● Input data
####################
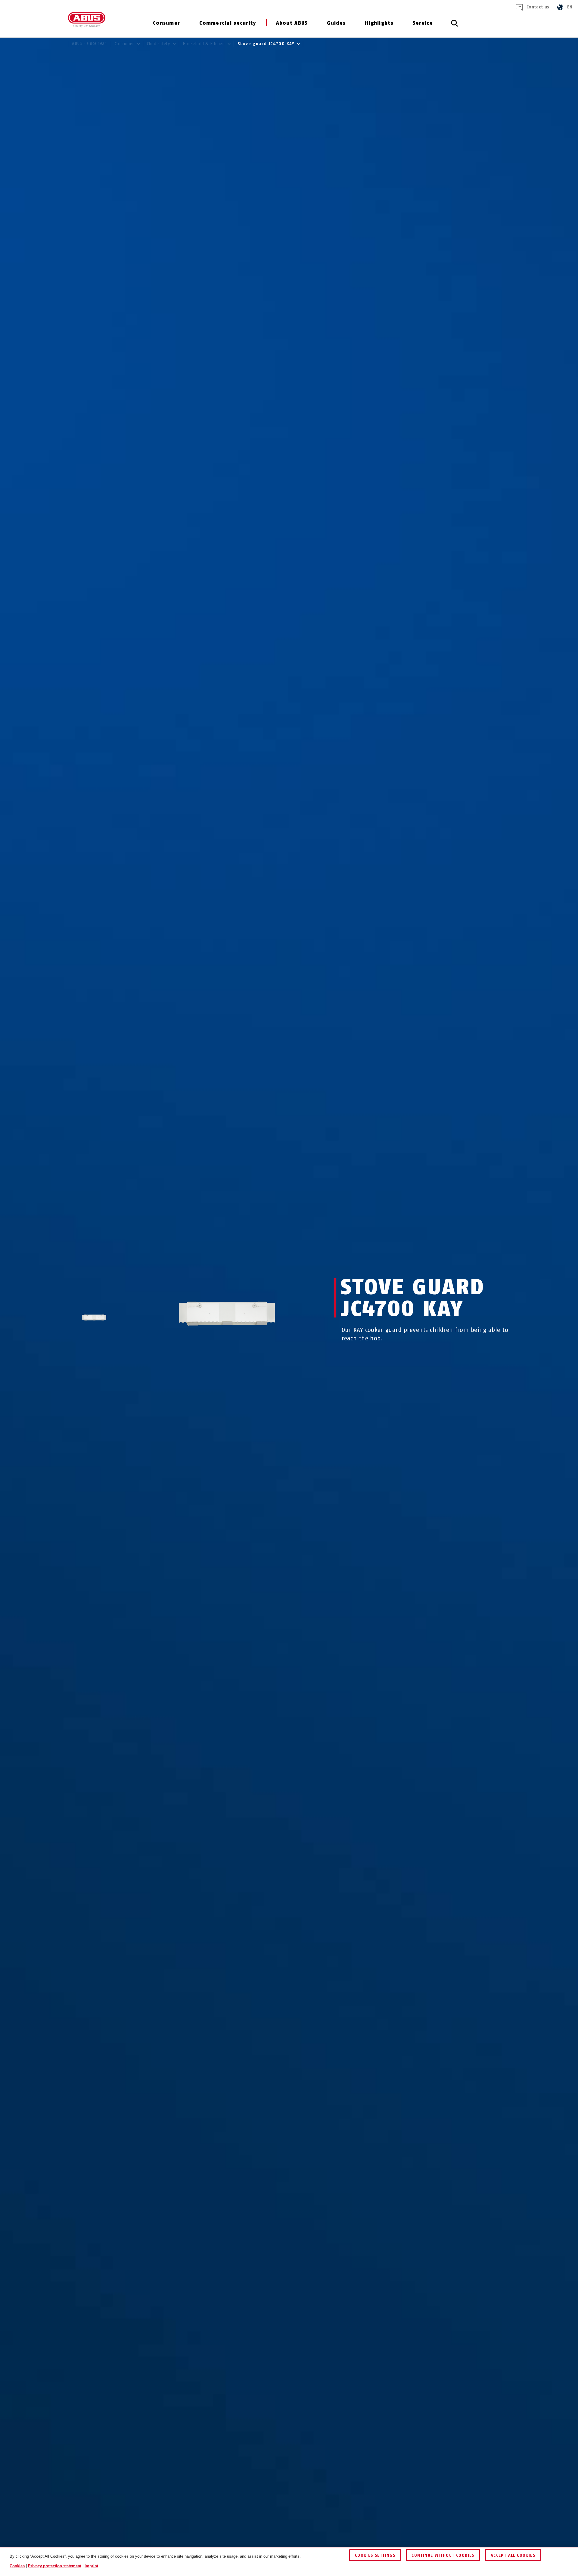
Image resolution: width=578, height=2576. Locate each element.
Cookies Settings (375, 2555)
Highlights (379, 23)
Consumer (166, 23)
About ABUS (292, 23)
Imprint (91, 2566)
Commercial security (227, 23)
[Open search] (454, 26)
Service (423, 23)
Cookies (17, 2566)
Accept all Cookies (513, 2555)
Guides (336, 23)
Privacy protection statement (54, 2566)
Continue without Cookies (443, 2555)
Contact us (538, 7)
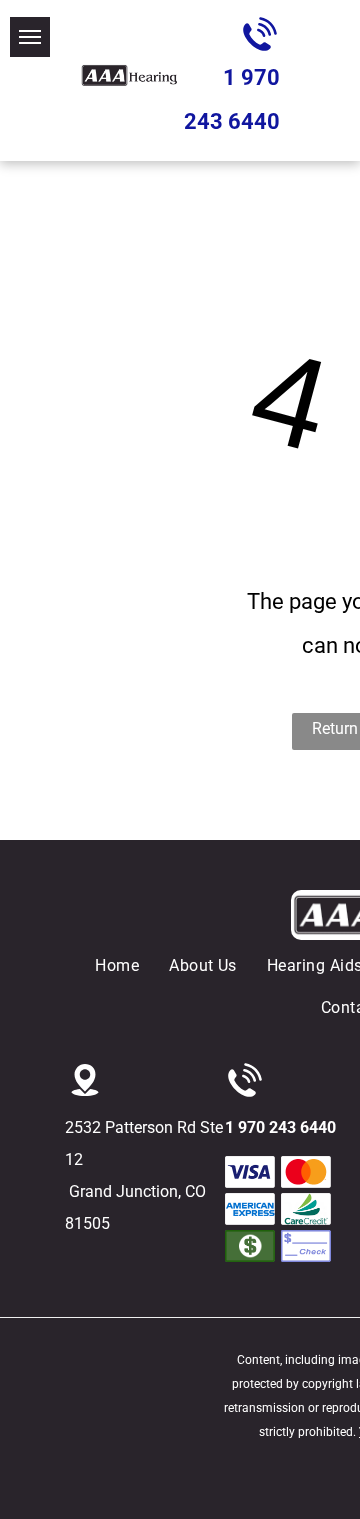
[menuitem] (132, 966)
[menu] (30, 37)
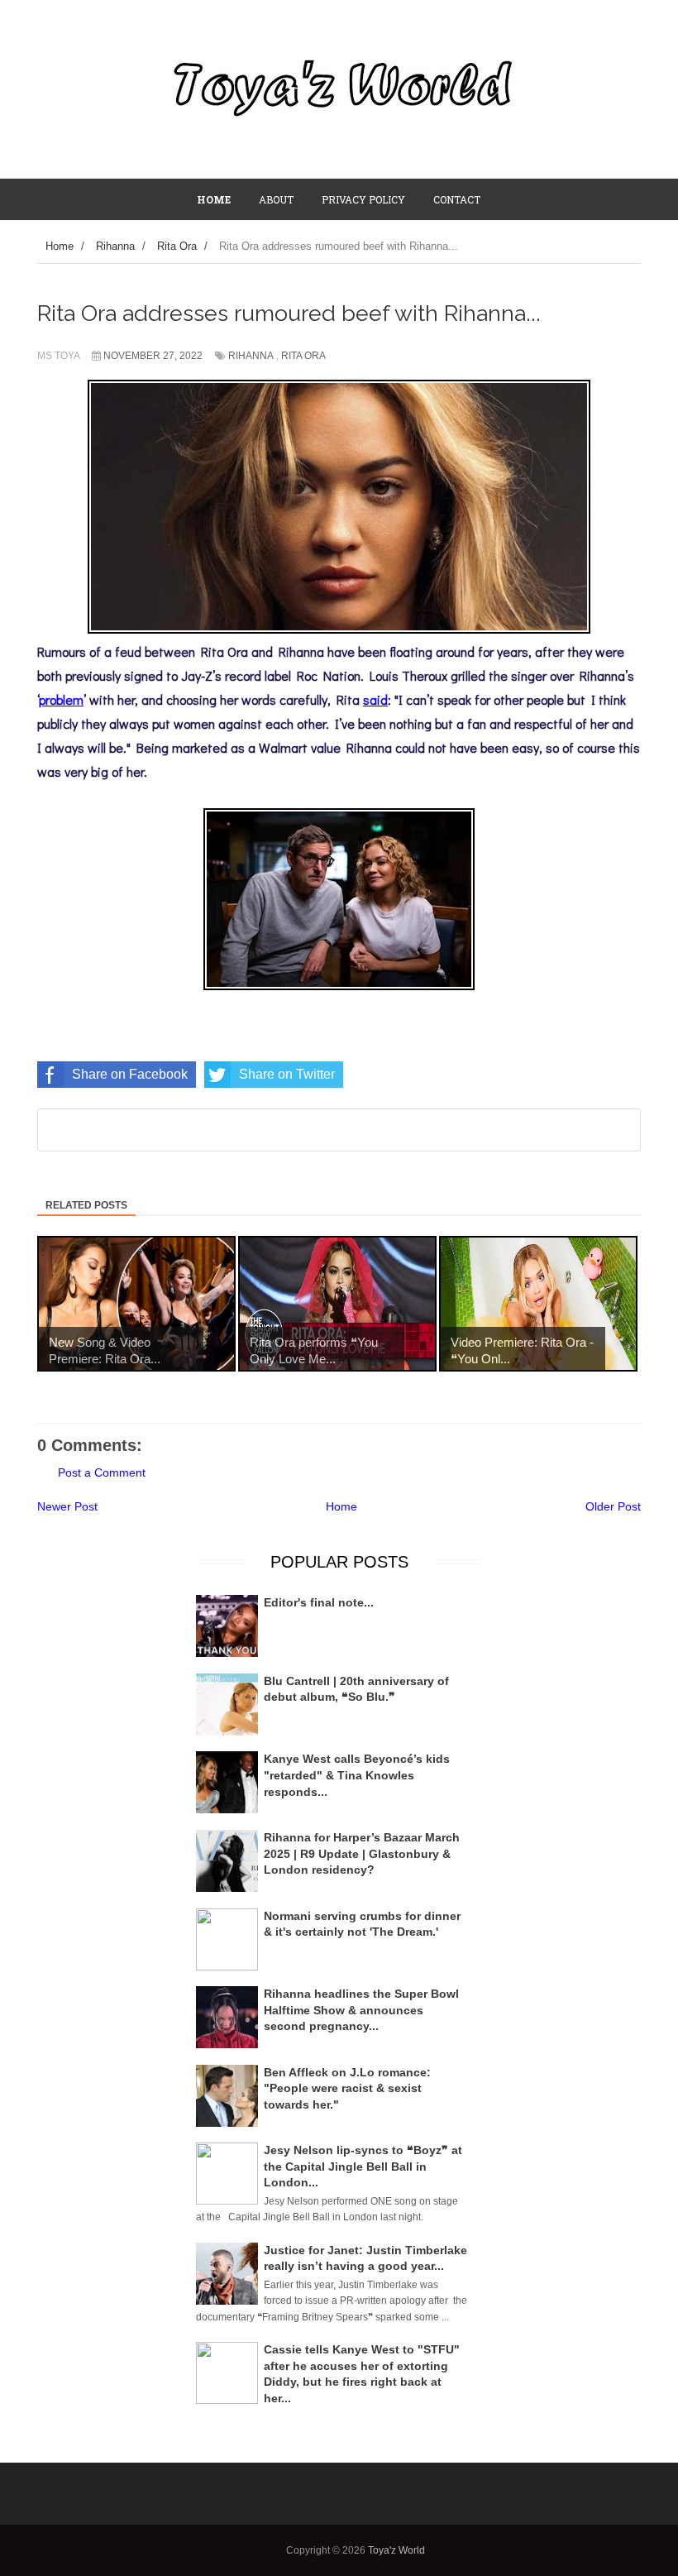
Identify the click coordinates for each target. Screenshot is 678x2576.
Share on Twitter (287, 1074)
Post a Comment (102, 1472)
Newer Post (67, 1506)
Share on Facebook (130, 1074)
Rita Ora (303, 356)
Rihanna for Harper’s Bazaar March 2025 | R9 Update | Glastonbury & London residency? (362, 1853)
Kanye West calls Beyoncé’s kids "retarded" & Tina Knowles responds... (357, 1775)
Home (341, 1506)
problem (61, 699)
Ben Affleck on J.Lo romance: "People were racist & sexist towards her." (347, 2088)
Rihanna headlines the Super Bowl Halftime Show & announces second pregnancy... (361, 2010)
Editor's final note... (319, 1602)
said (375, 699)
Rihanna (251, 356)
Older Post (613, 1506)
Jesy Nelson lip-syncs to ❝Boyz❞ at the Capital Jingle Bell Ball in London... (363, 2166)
####################
● Task instructions
Look above for the line with "Contact us (538, 7)" and the line with "Rihanna for Harper’s"; set down those two lines and all lines between them exactly, without pictures and without anything else.

● Answer space
Contact us (538, 7)
[menuitem] (132, 966)
[menu] (30, 37)
Identify the click coordinates for each target. Screenshot is 678x2576.
Share on Twitter (287, 1074)
Post a Comment (102, 1472)
Newer Post (67, 1506)
Share on Facebook (130, 1074)
Rita Ora (303, 356)
Rihanna for Harper’s Bazaar March 2025 | R9 Update | Glastonbury & London residency? (362, 1853)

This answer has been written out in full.